Une demi-douzaine de petits nuages blancs s’amènent dans notre direction. Nous tournons les arrière-trains sur la route et revenons à Morainviller. Dans le vidage, un officier boche entre deux gendarmes. Abreuvoir, distribution. Nous campons dans une boucle de la rivière, au milieu des prés; grand bivouac fantastique au clair de lune. De tous les côtés les feux brillent et nous faisons une cuisine réussie jusqu’à 11 heures : bifteck, frites, salade, café. Roulés dans nos manteaux, nous couchons près des chevaux. Réveil à 2 heures du matin pour partir peu après. Le ciel commence à s’éclaircir du côté de l’Est, le jour approche et nous prend en route.
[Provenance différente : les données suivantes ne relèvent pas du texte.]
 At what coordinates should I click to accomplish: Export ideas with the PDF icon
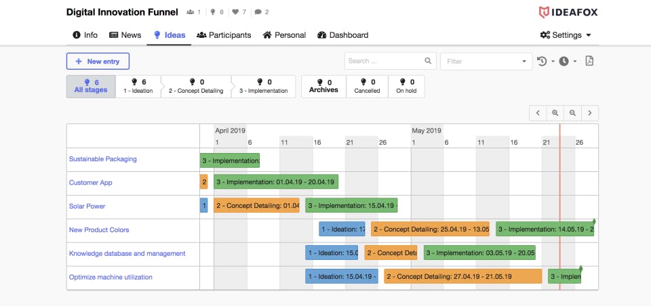589,61
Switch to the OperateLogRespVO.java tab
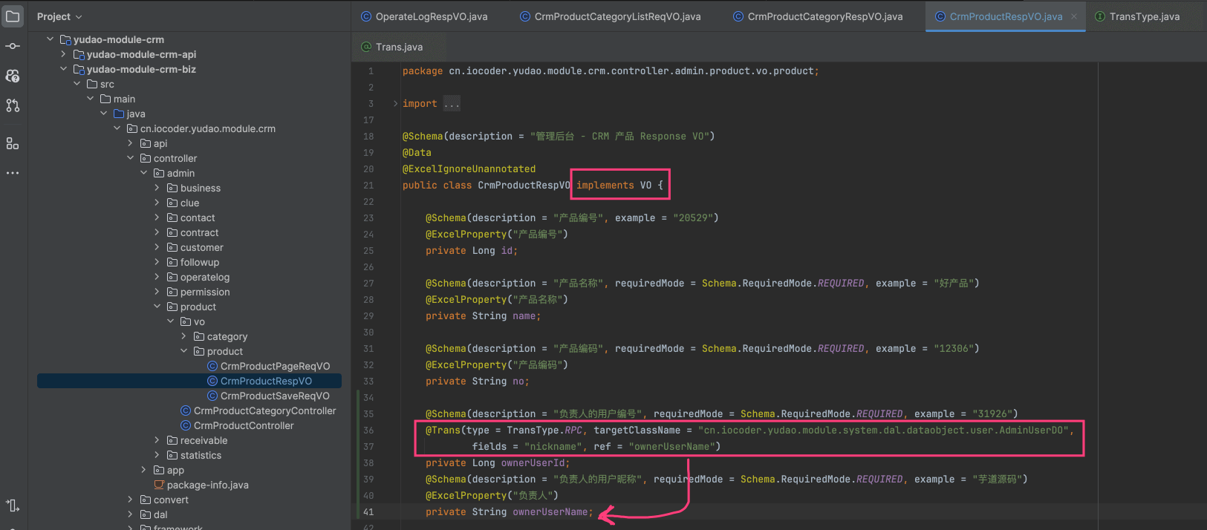Viewport: 1207px width, 530px height. pyautogui.click(x=431, y=16)

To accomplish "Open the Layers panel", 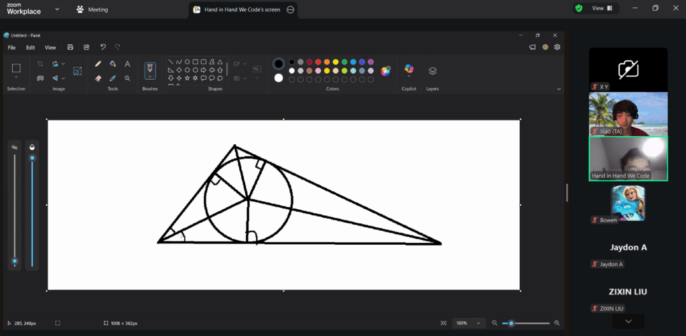I will click(x=433, y=70).
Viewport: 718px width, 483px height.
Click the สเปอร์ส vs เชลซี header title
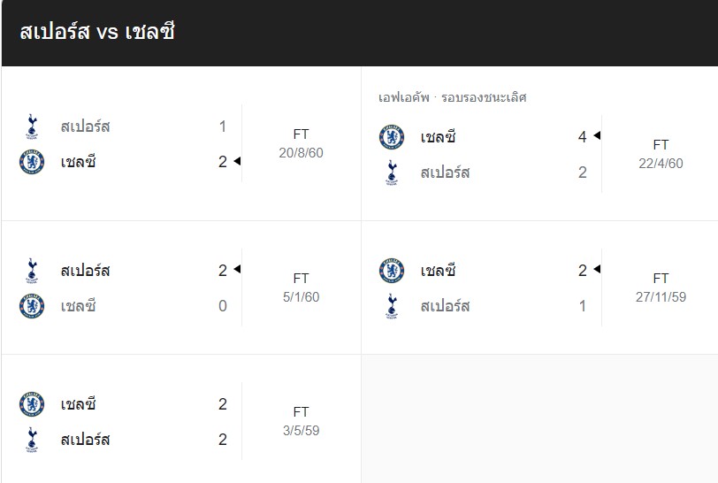[x=97, y=33]
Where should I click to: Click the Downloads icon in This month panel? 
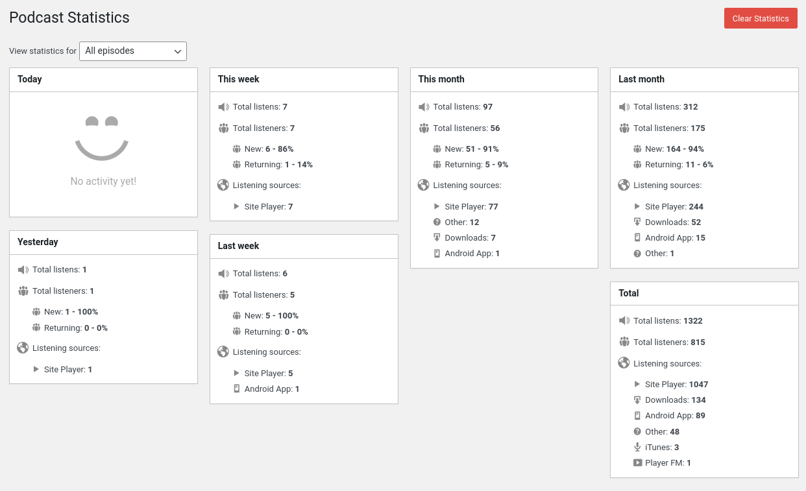(x=437, y=238)
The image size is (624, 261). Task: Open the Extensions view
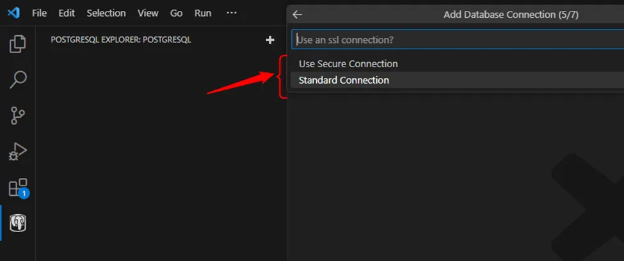coord(18,188)
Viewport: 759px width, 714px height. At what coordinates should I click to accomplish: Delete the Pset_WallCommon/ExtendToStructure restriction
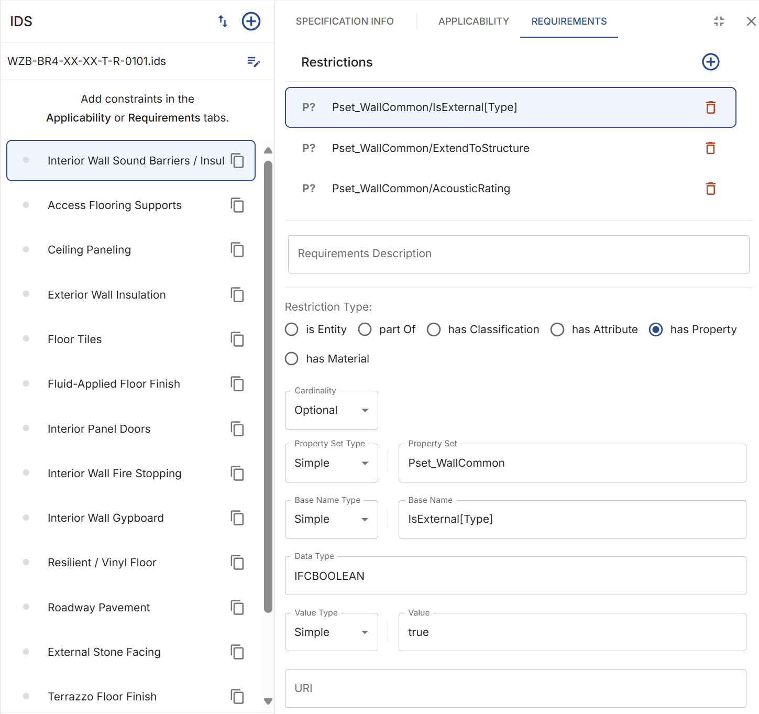tap(710, 148)
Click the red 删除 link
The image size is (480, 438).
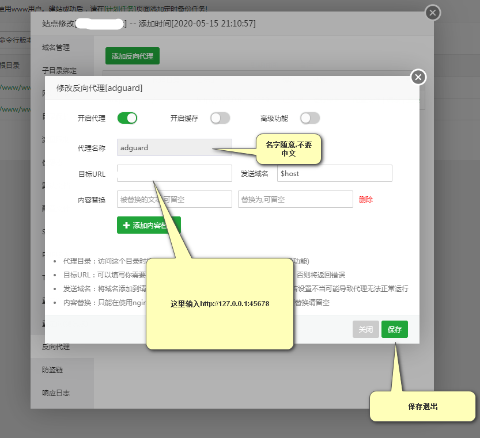tap(366, 200)
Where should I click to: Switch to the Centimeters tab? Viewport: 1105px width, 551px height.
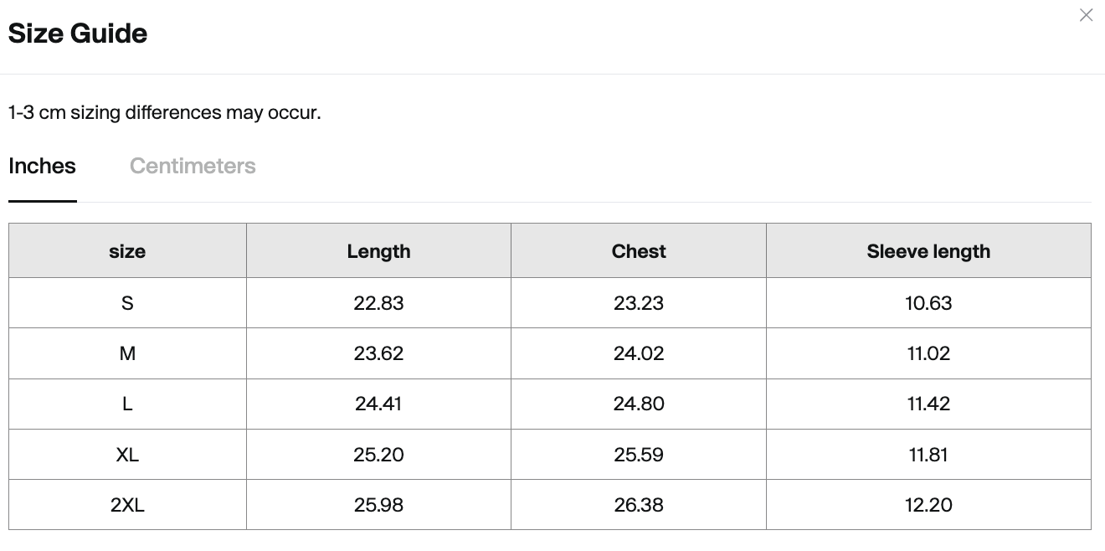[x=193, y=166]
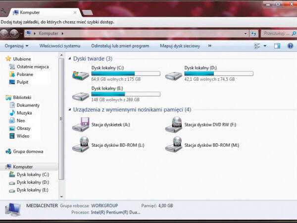Screen dimensions: 297x223
Task: Click Właściwości systemu button
Action: coord(59,46)
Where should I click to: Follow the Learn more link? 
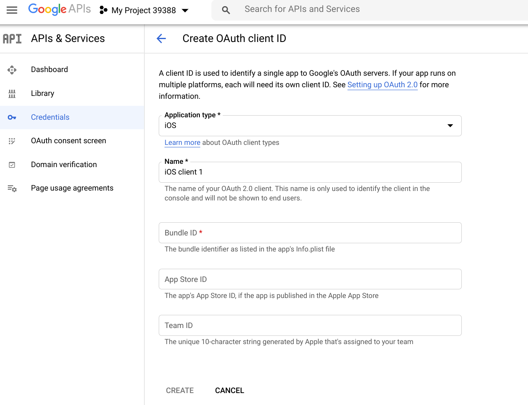click(182, 143)
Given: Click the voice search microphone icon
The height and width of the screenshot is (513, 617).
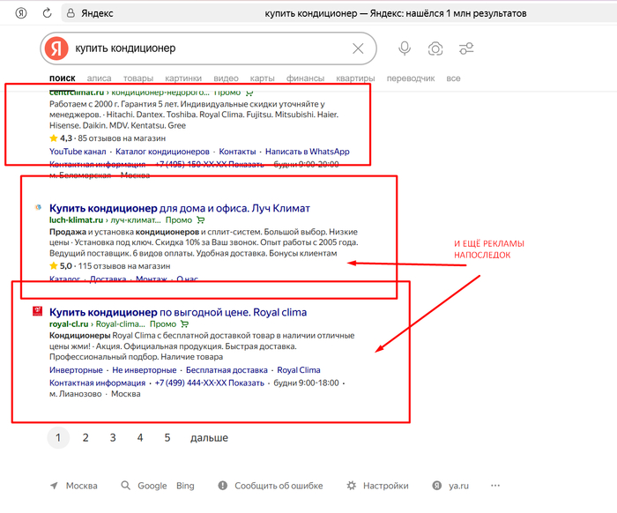Looking at the screenshot, I should [x=405, y=48].
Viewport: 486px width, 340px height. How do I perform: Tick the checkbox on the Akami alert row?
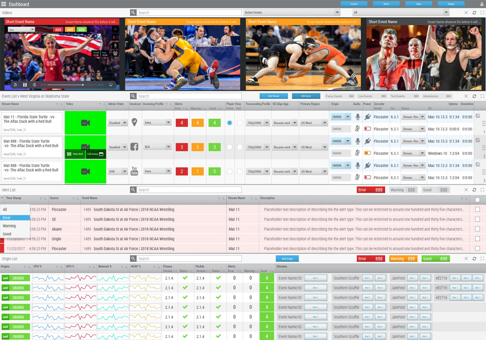pyautogui.click(x=477, y=229)
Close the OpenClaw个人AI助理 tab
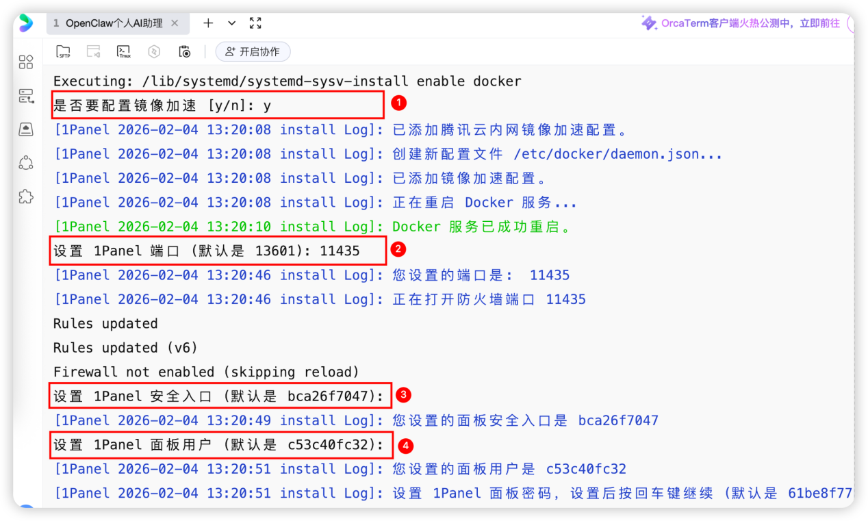Screen dimensions: 868x521 coord(175,23)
Samedi 15 août. - Traversons Emberménil, on nous donne des prunes. Nous voyons trois chevaux boches, premières victimes de la guerre. A travers les prés et fossés nous nous mettons en batterie à l’abri d’une crête. Nous ne lirons que quelques coups (c’est notre début) mais 75 et 155 canonnent sans arrêt. Nous buvons l’eau du fossé, chaleur accablante. Nous partons bien tard. Une pluie d’orage nous tombe sur le dos et plus trempés que des canards nous arrivons dans la nuit la plus noire à Emberménil. A l’aide de vagues lanternes nous parvenons à placer nos voitures, la boue est plus haute que la cheville. Nous mettons les chevaux à la corde ; je cherche, sans succès, des pruniers. Beaucoup se couchent autour de quelques grands feux et n’ont pas le courage de cuisiner. Avec bien du mal nous réussissons notre repas et prenons le jus à une heure du matin. Court repos, car nous partons à trois heures et demie.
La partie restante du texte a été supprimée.